Discipline. It's one of the keys to victory in playoff hockey. Initiate, don't retaliate; right, Bruce? So while everyone expected a rough and perhaps even mean-spirited game from Boston on Tuesday night after the Scott Walker mess from Game 5, the Bruins instead answered by punching pucks to the back of the net. Two quick goals within the first 5:04 of the game sent an early message, and the Bruins forced a do-or-die Game 7 with a 4-2 win (RECAP | BOX) in Raleigh.

It'd be easy to say Walker stirred the sleeping bear with his haymaker on Aaron Ward late in Game 5, but nothing wakes a team up like imminent elimination. And for the last two games, Boston has been the more desperate team and a more focused team. Tape-to-tape passing and smart reads in the offensive zone have been Boston's strengths this entire season, and it's returned after a stretch where they played, according to coach Claude Julien, their worst hockey.

Even though Carolina didn't let up on the physical end, laying 40 hits on Boston, the Bruins were using their bodies a smarter way. Milan Lucic, on the eventual game-winner, skated through a line of red jerseys using his 6-foot-4, 220-pound frame to protect the puck and drive in. While Carolina defensemen became mesmerized by Lucic and his ability to stay strong on the puck, Lucic found Marc Savard wide open at the bottom of the right circle and the goal gave them the 3-1 lead.

By the third period, though, holding a 4-1 lead, the Bruins played like a team trying too hard to cocoon its lead. Realistically, they're a far better team when on the attack; giving the Hurricanes offensive momentum, like they did in the third, won't help them win Game 7 on Thursday. After Carolina came back with a goal early in the third, Boston took back-to-back penalties with plenty of time in the game. That's not timely discipline. And if not for some strong saves by goalie Tim Thomas and effective penalty killing, the win may not have come so easy.

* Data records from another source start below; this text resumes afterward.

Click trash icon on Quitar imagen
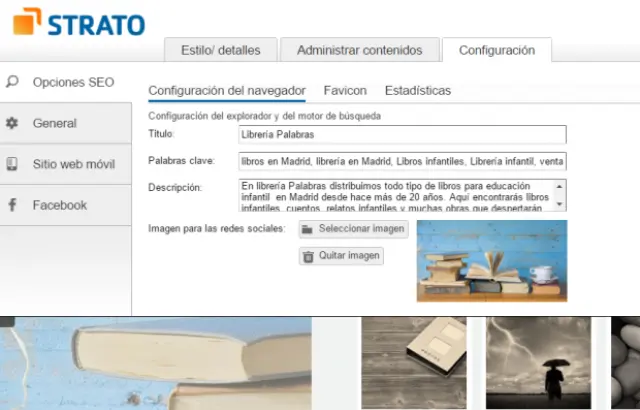Viewport: 640px width, 410px height. 308,256
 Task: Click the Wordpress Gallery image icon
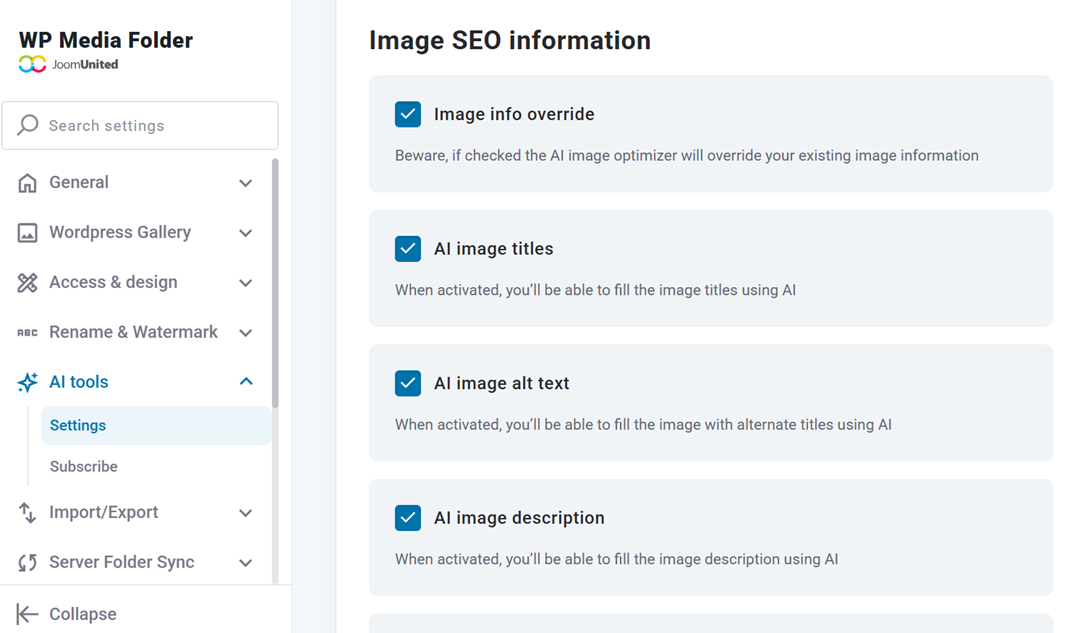[26, 232]
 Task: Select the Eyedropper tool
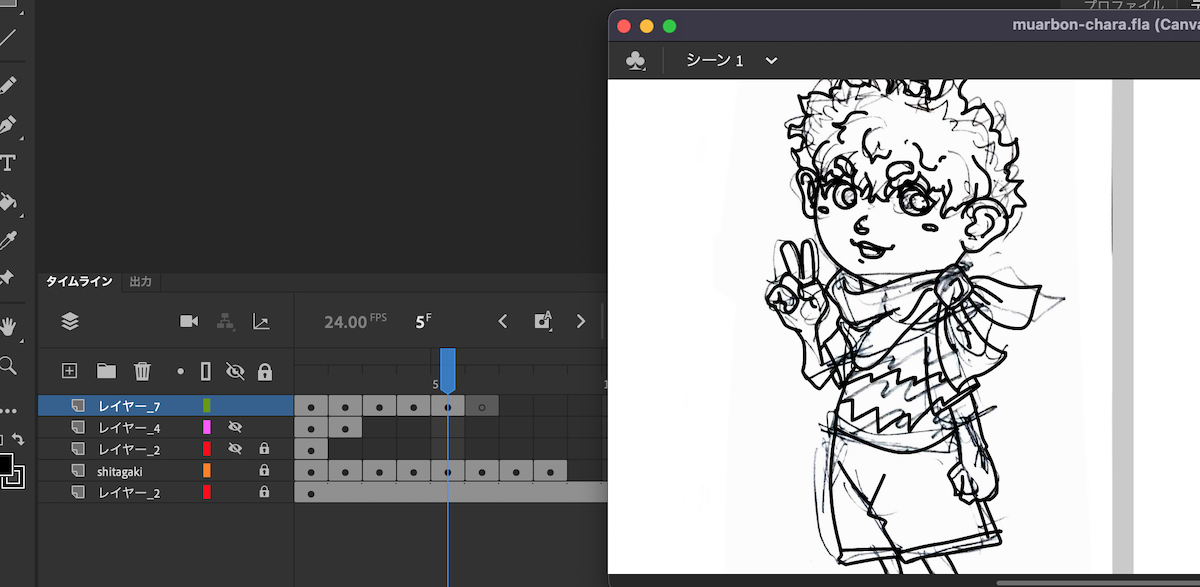point(8,240)
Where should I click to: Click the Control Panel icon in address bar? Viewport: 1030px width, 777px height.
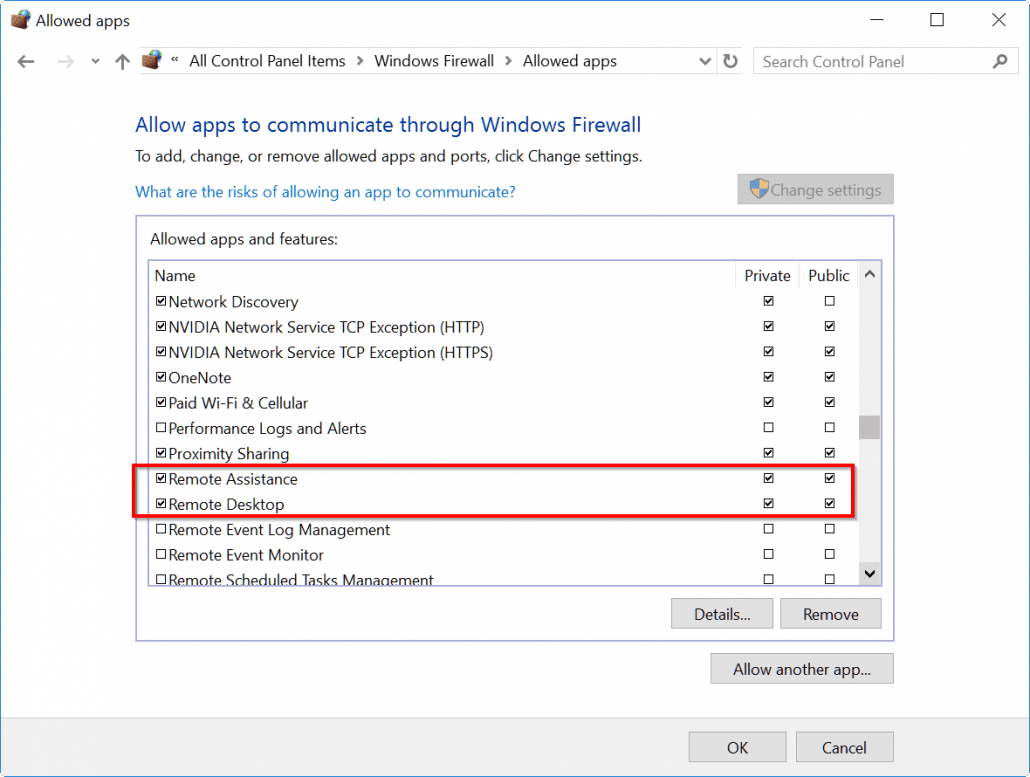click(x=152, y=60)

For the Hurricanes, they just couldn't muster up enough to get over the hill. As soon as they started to get something going, it puttered out before reaching its potential, and every time Boston scored a goal, it seemed to deflate the 'Canes and put them back at square one, working to get it going again. Despite five shots, an assist and more ice time than any forward, Eric Staal never quite established himself as a force in this game. It was the Hurricanes' second line of Matt Cullen, Chad LaRose and Walker that seemed to be converting more chances, crashing the net and staying in real tight on Thomas. Carolina, which is 0-6 when Staal doesn't find the back of the net, needs him to stand strong against defenseman Zdeno Chara, who's quieted the star center for the last two games.

In Game 7s, desperation may be the tone, but discipline will win the game.